We can now describe the auxiliary algorithms. From a high-level point of view, they work as follows: At the outset of the run, each auxiliary algorithm specifies each leaf of \(\,\mathcal T\) as both the best and the worst subset (of size 1) in the trivial subtree of the leaf. Then, each auxiliary algorithm visits all non-leaf nodes of \(\,\mathcal T\) once, in a post-order of tree traversal which guarantees visiting every node after visiting its children. When visiting a node N,  each algorithm finds the best/worst subsets in \(\mathcal{T}^N\!\) using Lemma 6.

6.5 The Auxiliary Algorithms

6.5.1 Preliminaries

Generally, the algorithm works as follows: Starting from the hierarchy leaves, the algorithms calculates the maximal auxiliary quality measure for every node and for every budget (up to k) in its subtree. When reaching the root, the decision about the particular nodes used for the optimal auxiliary measure is already encoded in the hierarchy nodes and is then explicitly extracted. Like [18], it is a dynamic programming algorithm.

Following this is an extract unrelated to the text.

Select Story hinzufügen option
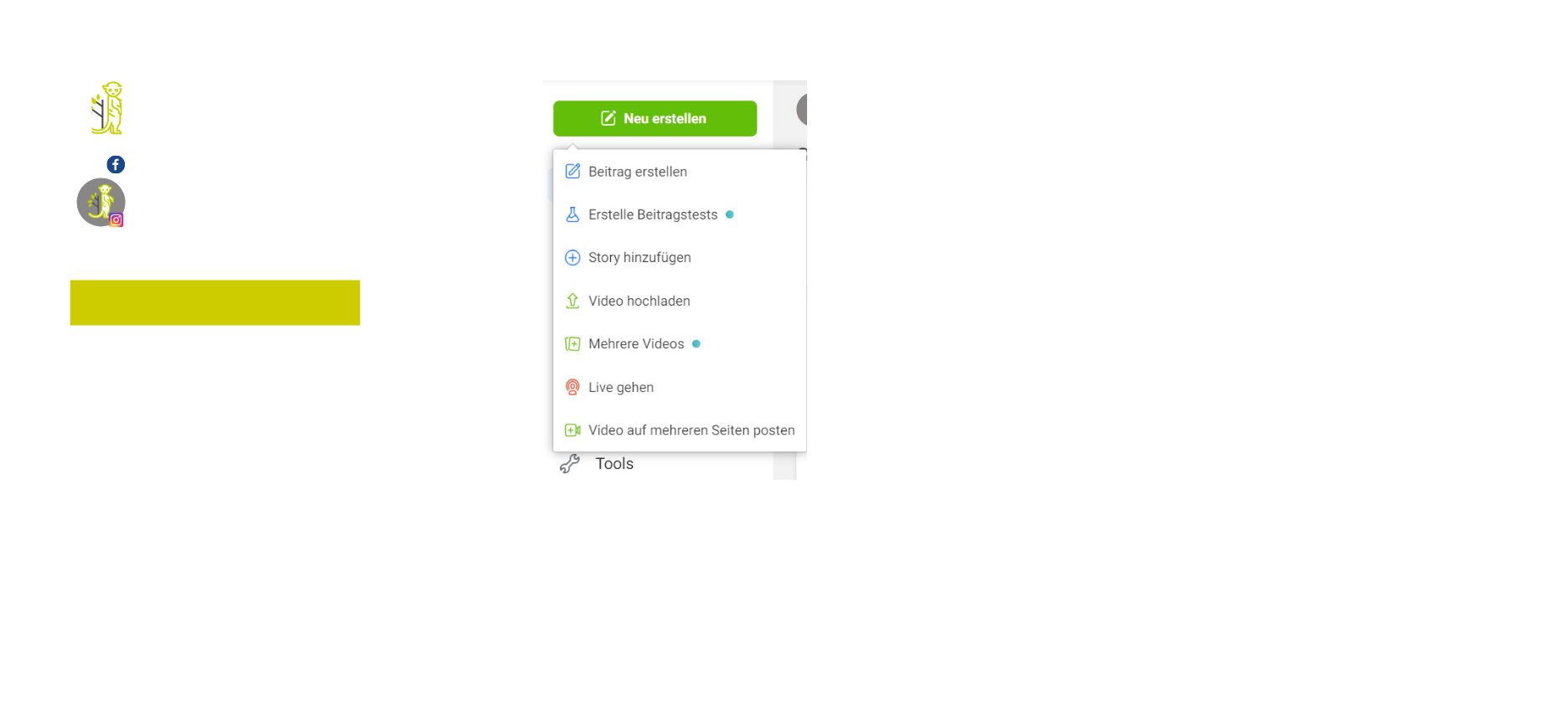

The following variables and notations are used within the algorithms:

  1. 1.

    \(N_1\), \(N_2\), \(N_3, \dots , N_{|\mathcal{{T}}|}\) is the set of all nodes, ordered in a post-order of tree traversal.

  2. 2.

    \(N_l\) (left) and \(N_r\) (right) are the children of a non-leaf node N.

  3. 3.

    A(N) is an additive attribute of a node N. Recall that \(A(N) = A(N_r) + A(N_l)\).

  4. 4.

    \(k \! \in \! \mathbb {N}\) is a constraint specifying the maximal size of the best subset \( (\,1 \!\leqslant \! k \!\leqslant \! |\mathcal L|\,)\).

  5. 5.

    \(t(N) = \min (\,k,\,|\mathcal{{L}}^N|\,)\,\) is the maximal allowed size of a best/worst subset in \(\,\mathcal{T}^N\!,\) which is limited by k or by the number of leaves in \(\,\mathcal{T}^N\!.\)

  6. 6.

    r is the number of nodes in the node subset associated with the right child of N. It depends on N and is optimized by the algorithms. The range of r values is denoted \((\, r_{min} \,, \, r_{max} \,)\).

  7. 7.

    \(\mathcal{H}_+^N\!(i)\,/\,\mathcal{H}_-^N\!(i) \,\, i \!=\! 1, \dots , t(N)\,\) are best/worst subsets of size \(\,i\,\) in \(\mathcal{T}^N\!.\) The best subset \(\mathcal{H}_+^{Root}[k]\), denoted \(\mathcal H,\) is the output of the auxiliary algorithm, maximizing the benefit; see however remark 7. These subsets are used to describe the algorithm, but are not variables of the algorithm.

  8. 8.

    \(B_+^N[i]\,/\,B_-^N[i] \quad i \!=\! 1 \dots t(N)\,\) are vector variables stored in node N,  holding the benefits of \(\mathcal{H}_+^N\!(i)\,/\,\mathcal{H}_-^N\!(i).\)

  9. 9.

    \(R_+^N[i]\,/\,R_-^N[i] \quad i \!=\! 1 \dots t(N)\,\) are vector variables stored in node N,  holding the number of those nodes in \(\mathcal{H}_+^N\!(i)\,/\,\mathcal{H}_-^N\!(i),\) which belong to \(\,\mathcal{T}^{N_r}\) (the subtree of \(N_r\)). The number of nodes in \(\,\mathcal{T}^{N_l}\) follows.

  10. 10.

    \(Q\,\) is queue data structure, used to obtain \(\mathcal H\) from the vectors \(R_+^N\,/\,R_-^N\).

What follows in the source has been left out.